His parents died when he was very young, but he managed to make it through college with help and lodging from relatives. He succeeded well enough to get accepted into West Point, but the Civil War began before he could enroll. He joined the Confederate Army of Northern Virginia instead. He was wounded at the Second Battle of Bull Run. He got promoted to captain and served General Robert E. Lee straight through to the surrender at Appomattox.
After the war Cameron moved back to his hometown of Petersburg on the Western Shore. He became a newspaperman and lawyer. A staunch conservative Democrat in those years, he once fought in a duel with a Lincoln Republican. Both men survived.

Virginia’s Central State Hospital began life as the Central Lunatic Asylum for African Americans in need.

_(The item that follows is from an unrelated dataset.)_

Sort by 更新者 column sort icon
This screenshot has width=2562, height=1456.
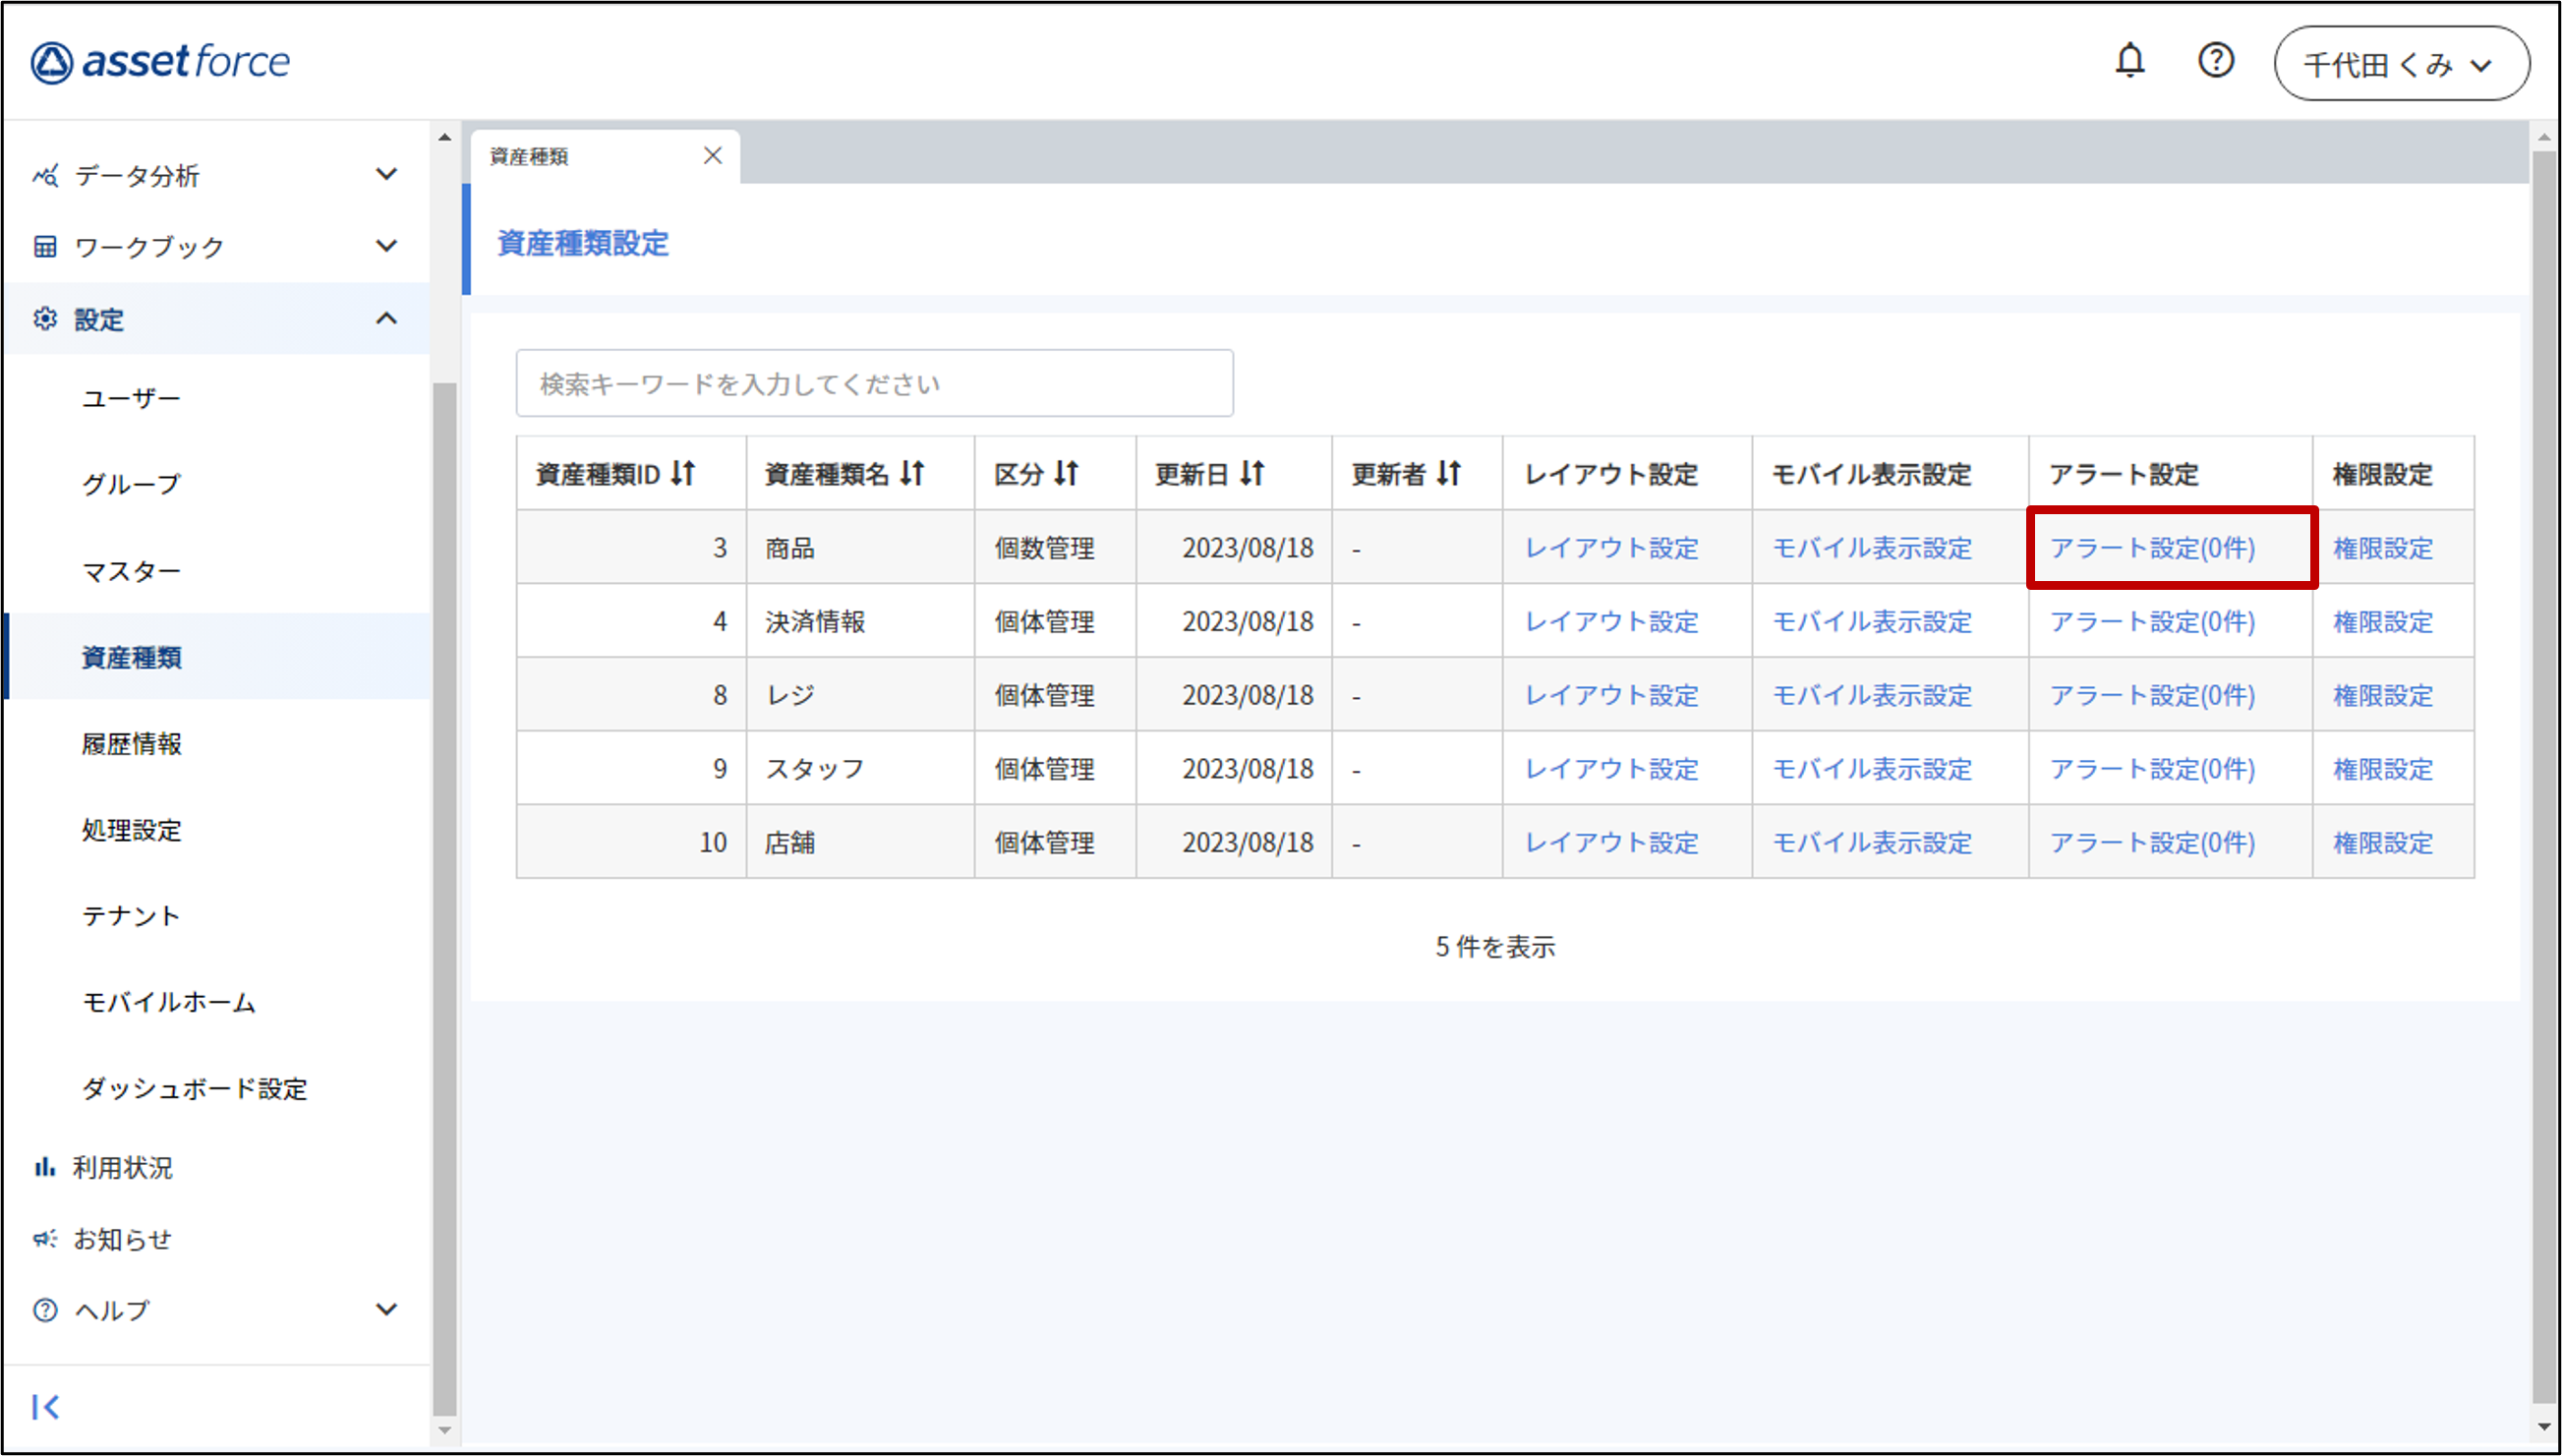[1449, 473]
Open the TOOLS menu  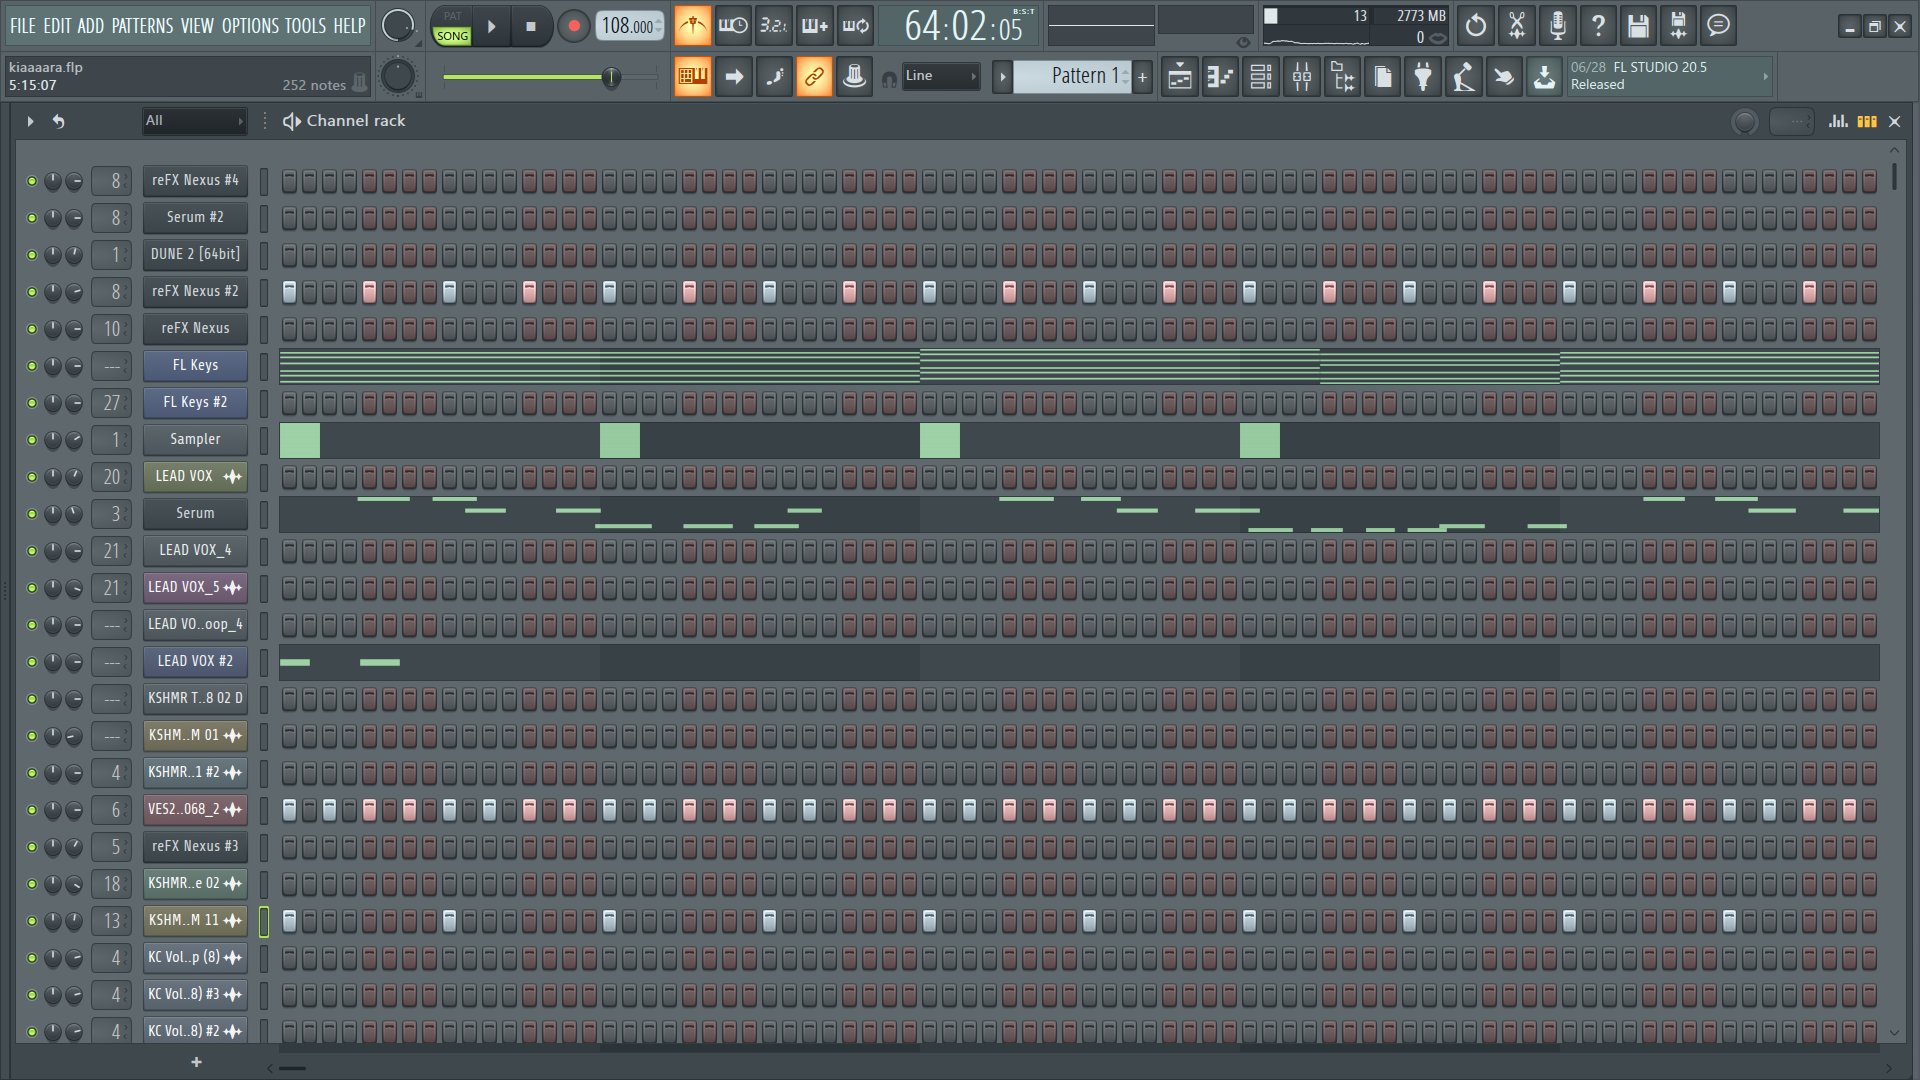(x=305, y=26)
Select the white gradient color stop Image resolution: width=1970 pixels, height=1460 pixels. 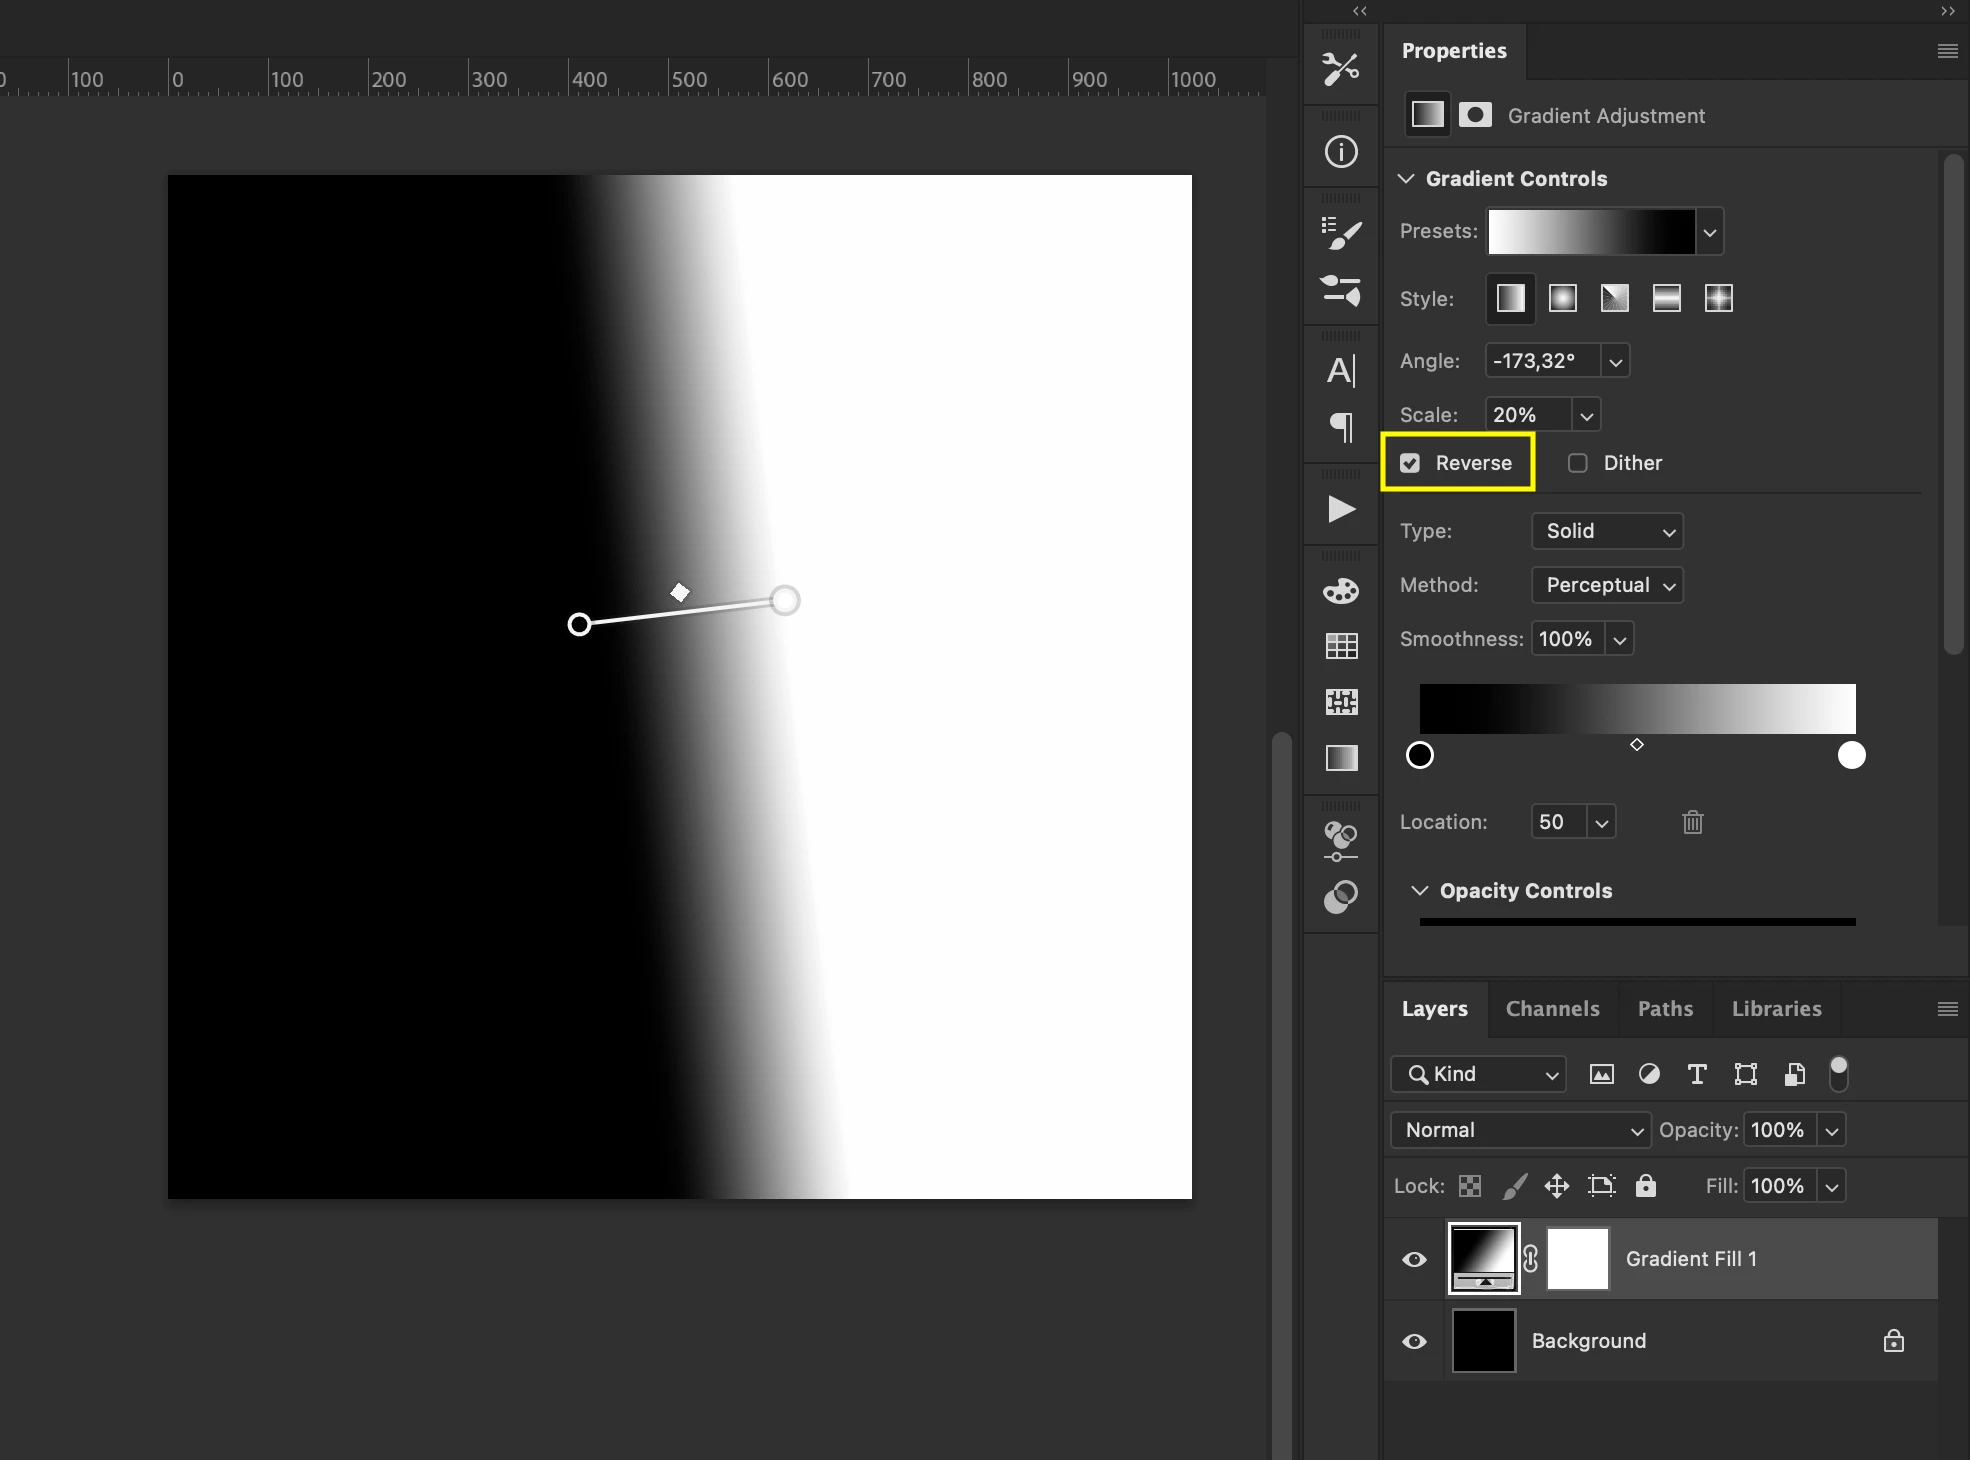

But after winning election as mayor of Petersburg, Cameron started showing quite a bit of flexibility on issues of race for a Confederate veteran and self-proclaimed conservative Democrat. Yes, he despised the allegedly corrupt “carpetbaggers” who showed up from the north during Reconstruction times. But he also supported African American voting rights. He supported the establishment of public schools, too.
His statewide political star rose only after he formed an alliance with the Lincoln Republicans. He won election as governor thanks to what one historian describes as an “outpouring of support from whites in western counties and from blacks in the Tidewater and Southside.”
As governor, he supported and signed the legislation that created the Virginia Normal and Collegiate Institute, which we now know as the historically black Virginia State University. While not the first school of its kind, it does rank as the first-ever black college to be fully supported by state funds as a public institution. He also pushed for and signed legislation that resulted in the construction of the Central Lunatic Asylum (now known as Central State Hospital). In its original incarnation, this was the first facility in the whole country created to treat mental illness among “colored persons of unsound mind.” Other highlights of Cameron’s single term included the abolition (albeit a temporary one) of the poll tax and outlawing the whipping post as a public punishment.